Spokane County businesses and nonprofits will soon have access to free gloves, masks, hand sanitizer and plexiglass sneeze screens after county commissioners agreed to use $1 million in federal COVID-19 aid to fund a program.
The program, which will be administered by a regional work group, the county and Greater Spokane Incorporated, will allow businesses or nonprofits with fewer than 49 employees to reserve PPE and sanitizer ahead of time and pick them up. The decision comes just a day after a Governor Jay Inslee requirement for all workers to wear masks .
Cindy Wendle, a member of the work group who is managing the purchase of the supply, said the program was designed to help small businesses that may not have the ability to purchase large quantities of PPE themselves.
“Some of our smallest businesses are going to need support,” Wendle said.
“Trying to purchase, and source PPE was going to be a significant barrier.”
She said the county and work group is still developing details on pick up locations and the amount of PPE each business will be allowed to reserve in advance.

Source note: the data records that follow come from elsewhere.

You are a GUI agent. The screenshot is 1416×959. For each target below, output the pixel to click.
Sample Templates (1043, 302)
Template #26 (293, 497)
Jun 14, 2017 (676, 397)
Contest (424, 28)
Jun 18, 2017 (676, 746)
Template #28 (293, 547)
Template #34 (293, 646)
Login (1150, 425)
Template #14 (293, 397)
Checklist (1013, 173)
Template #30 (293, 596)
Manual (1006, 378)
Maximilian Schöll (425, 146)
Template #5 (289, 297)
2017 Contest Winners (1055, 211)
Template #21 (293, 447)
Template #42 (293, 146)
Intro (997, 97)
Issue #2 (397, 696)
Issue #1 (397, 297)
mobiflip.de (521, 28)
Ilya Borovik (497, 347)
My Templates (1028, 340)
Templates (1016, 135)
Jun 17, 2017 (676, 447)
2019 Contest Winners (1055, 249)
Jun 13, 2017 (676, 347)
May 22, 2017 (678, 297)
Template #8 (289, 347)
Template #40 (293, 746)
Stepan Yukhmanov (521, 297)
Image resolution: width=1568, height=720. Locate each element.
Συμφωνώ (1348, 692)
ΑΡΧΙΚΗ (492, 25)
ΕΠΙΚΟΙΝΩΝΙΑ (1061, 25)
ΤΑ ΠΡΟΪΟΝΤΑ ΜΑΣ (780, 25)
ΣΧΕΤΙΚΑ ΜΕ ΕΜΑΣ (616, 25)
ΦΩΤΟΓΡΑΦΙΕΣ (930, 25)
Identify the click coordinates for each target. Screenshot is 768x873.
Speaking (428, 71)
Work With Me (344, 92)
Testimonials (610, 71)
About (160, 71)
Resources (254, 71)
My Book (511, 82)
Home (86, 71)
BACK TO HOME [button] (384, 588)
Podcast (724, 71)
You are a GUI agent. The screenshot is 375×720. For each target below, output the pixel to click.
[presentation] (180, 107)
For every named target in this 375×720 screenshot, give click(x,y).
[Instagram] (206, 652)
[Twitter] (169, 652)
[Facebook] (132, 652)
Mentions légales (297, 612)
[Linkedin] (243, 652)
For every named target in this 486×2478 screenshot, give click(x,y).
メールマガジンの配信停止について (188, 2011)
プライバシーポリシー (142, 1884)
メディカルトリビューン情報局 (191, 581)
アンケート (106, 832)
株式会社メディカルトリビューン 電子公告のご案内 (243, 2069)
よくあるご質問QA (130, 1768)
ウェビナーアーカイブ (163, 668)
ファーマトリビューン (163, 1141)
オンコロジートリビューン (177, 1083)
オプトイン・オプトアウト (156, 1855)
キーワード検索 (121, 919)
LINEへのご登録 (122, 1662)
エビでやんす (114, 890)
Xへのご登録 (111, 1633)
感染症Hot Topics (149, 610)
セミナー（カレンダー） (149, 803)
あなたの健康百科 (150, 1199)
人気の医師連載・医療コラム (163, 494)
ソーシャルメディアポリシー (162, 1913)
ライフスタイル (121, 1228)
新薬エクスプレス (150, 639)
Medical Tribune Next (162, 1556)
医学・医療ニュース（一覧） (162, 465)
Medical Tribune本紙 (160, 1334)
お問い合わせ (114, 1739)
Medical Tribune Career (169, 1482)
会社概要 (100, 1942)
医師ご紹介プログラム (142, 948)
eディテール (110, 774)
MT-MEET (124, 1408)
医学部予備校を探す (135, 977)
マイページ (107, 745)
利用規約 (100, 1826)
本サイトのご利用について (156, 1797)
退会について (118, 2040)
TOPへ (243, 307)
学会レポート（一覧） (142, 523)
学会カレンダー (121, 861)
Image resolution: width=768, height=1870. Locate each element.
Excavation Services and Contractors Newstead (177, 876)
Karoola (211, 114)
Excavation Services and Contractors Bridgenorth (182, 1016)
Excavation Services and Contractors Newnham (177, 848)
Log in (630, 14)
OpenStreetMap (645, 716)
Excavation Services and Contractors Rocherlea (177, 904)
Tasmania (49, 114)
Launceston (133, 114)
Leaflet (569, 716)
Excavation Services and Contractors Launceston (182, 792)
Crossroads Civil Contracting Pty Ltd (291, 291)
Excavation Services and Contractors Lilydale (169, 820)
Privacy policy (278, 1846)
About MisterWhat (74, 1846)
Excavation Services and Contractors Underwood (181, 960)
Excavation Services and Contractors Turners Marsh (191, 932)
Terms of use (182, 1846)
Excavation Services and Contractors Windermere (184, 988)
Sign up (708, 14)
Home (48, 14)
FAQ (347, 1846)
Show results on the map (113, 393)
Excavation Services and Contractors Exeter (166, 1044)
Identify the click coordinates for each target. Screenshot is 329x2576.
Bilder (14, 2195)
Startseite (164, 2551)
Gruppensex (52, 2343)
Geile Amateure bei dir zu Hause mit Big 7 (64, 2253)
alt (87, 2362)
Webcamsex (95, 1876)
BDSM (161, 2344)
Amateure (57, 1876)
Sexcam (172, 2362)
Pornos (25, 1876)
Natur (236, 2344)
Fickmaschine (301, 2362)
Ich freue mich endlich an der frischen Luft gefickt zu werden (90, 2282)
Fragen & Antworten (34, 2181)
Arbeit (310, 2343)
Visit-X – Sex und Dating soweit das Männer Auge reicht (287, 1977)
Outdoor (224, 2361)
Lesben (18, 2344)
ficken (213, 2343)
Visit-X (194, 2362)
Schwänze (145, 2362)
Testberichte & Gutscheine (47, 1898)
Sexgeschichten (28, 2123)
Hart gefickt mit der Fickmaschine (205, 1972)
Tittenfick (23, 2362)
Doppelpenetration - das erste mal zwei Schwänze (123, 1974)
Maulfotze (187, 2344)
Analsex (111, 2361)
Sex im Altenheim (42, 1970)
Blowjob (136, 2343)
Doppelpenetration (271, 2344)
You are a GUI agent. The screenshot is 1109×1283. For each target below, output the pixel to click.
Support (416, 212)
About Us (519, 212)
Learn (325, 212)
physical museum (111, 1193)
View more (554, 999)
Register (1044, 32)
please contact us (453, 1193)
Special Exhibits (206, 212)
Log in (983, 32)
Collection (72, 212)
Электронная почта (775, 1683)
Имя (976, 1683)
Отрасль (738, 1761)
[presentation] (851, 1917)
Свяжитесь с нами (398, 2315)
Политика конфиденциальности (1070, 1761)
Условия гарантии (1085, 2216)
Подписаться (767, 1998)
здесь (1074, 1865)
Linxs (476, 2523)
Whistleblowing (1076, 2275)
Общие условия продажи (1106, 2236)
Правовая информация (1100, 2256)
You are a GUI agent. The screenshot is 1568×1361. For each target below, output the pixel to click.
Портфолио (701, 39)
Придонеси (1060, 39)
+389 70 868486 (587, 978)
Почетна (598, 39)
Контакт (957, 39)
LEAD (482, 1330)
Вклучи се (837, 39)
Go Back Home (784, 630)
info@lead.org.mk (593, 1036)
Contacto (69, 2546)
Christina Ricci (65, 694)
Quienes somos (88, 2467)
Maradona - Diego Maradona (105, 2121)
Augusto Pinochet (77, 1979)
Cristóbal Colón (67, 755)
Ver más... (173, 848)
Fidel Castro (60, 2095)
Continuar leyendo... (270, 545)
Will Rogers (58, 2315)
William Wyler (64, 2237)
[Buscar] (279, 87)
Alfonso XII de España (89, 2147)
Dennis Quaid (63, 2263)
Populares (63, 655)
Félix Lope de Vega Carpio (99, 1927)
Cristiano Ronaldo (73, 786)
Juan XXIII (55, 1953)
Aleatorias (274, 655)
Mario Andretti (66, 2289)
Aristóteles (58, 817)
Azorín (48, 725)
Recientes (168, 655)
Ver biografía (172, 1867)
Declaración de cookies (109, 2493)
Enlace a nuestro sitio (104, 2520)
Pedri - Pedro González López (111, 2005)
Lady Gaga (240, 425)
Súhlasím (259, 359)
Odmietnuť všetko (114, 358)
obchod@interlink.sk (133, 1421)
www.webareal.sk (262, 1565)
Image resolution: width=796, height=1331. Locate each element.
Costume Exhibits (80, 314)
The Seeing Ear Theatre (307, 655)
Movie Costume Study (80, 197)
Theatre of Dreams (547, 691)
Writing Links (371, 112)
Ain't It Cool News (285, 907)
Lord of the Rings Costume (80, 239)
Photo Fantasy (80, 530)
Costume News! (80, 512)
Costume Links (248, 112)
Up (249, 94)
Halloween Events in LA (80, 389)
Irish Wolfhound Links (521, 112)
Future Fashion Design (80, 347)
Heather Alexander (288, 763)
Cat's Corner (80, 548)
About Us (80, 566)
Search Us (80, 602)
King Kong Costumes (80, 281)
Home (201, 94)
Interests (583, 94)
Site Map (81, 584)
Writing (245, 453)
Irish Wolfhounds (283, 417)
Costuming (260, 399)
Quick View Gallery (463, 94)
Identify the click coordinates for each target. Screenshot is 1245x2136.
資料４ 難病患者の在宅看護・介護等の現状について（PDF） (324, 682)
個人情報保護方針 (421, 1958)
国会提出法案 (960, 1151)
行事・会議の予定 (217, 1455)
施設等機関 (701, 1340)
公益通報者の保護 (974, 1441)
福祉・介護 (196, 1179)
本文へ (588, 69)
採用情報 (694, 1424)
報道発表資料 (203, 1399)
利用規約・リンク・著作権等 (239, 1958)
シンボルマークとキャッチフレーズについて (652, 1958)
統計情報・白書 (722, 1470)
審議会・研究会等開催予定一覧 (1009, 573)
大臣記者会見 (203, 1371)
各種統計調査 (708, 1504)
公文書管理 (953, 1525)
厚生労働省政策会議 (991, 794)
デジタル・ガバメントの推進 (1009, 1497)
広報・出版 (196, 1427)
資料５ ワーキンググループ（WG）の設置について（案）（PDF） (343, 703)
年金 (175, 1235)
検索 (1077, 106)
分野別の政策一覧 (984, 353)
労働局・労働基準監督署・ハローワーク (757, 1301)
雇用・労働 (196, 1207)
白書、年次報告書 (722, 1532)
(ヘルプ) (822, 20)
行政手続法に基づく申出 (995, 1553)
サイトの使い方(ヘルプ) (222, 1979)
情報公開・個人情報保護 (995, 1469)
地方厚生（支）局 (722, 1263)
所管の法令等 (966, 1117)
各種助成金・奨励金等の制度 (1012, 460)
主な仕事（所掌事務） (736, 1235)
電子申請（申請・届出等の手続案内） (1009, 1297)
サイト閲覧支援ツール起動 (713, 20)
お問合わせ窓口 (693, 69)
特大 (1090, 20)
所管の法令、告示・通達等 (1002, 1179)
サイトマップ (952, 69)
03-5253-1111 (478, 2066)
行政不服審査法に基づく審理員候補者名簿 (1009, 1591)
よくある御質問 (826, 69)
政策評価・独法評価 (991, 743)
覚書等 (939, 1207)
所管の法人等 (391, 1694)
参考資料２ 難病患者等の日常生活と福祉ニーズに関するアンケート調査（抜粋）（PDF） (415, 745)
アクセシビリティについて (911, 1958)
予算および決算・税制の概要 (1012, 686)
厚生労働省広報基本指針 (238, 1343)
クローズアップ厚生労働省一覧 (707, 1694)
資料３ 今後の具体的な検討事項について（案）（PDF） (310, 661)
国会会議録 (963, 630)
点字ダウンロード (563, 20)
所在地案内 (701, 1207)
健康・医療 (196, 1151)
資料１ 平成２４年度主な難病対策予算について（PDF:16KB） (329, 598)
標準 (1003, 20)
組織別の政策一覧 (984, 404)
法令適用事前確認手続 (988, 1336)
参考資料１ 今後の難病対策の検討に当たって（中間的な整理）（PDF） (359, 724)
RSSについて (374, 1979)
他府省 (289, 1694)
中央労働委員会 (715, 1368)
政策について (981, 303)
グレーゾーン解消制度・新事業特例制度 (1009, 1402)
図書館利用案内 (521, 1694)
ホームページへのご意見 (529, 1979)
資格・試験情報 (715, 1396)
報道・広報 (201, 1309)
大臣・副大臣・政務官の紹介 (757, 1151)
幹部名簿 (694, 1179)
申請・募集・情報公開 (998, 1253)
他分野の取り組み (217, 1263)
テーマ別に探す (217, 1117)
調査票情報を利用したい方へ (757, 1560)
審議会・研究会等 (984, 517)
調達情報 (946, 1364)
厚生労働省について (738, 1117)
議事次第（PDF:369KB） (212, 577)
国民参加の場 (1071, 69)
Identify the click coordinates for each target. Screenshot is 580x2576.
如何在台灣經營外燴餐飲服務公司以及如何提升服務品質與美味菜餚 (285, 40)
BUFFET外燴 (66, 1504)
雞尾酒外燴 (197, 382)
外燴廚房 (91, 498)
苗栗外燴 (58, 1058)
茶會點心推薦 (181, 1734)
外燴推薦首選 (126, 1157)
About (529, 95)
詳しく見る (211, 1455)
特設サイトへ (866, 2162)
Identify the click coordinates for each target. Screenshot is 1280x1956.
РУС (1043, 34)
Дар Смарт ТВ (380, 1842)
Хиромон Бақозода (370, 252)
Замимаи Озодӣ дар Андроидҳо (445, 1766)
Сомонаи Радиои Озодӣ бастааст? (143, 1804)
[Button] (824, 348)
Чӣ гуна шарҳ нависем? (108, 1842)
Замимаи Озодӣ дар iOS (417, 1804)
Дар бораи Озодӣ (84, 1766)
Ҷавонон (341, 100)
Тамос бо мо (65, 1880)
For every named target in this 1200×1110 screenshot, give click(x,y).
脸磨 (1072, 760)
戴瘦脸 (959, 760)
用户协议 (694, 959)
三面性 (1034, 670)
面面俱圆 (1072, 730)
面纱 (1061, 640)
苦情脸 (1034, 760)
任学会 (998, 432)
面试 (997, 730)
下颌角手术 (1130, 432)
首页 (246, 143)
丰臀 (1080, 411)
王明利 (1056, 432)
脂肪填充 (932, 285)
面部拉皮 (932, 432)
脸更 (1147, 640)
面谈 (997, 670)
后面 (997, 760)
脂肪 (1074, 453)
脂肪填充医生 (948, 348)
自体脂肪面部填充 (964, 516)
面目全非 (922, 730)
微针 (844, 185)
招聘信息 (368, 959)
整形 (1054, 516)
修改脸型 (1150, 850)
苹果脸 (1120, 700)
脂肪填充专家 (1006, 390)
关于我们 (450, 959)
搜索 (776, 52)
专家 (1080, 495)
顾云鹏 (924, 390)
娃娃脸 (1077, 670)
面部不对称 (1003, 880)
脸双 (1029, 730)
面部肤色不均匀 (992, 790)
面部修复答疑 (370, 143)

But she anticipates more than 16,000 businesses will be eligible for free equipment. She said more details will be released next week.
Tony Hall, Spokane County purchasing manager, said he anticipates the funding the county approved will be enough to provide PPE for about 100,000 employees.
The county and work group is planning on purchasing 1,000 plexiglass screens, 15,000 gallons of hand sanitizer, 1.5 million disposable masks and 1.5 million pairs of gloves.
Hall said he was hoping the supplies the county ordered will arrive within three weeks.
Spokane County Commissioners also plan to meet on Monday to discuss purchasing cloth masks as well.
Spokane Commissioners Al French, Mary Kuney and Josh Kerns, who unanimously voted to purchase sanitizer and PPE during their afternoon meeting, also discussed potentially purchasing more if some supplies run low in the future.
The funding county commissioners used to purchase the PPE is Spokane County’s portion of the CARES Act, which congress approved in March for COVID-19 aid and recovery.
Commissioners also have used the money on the Spokane Regional Health District to pay for increased coronavirus expenses and contact tracing.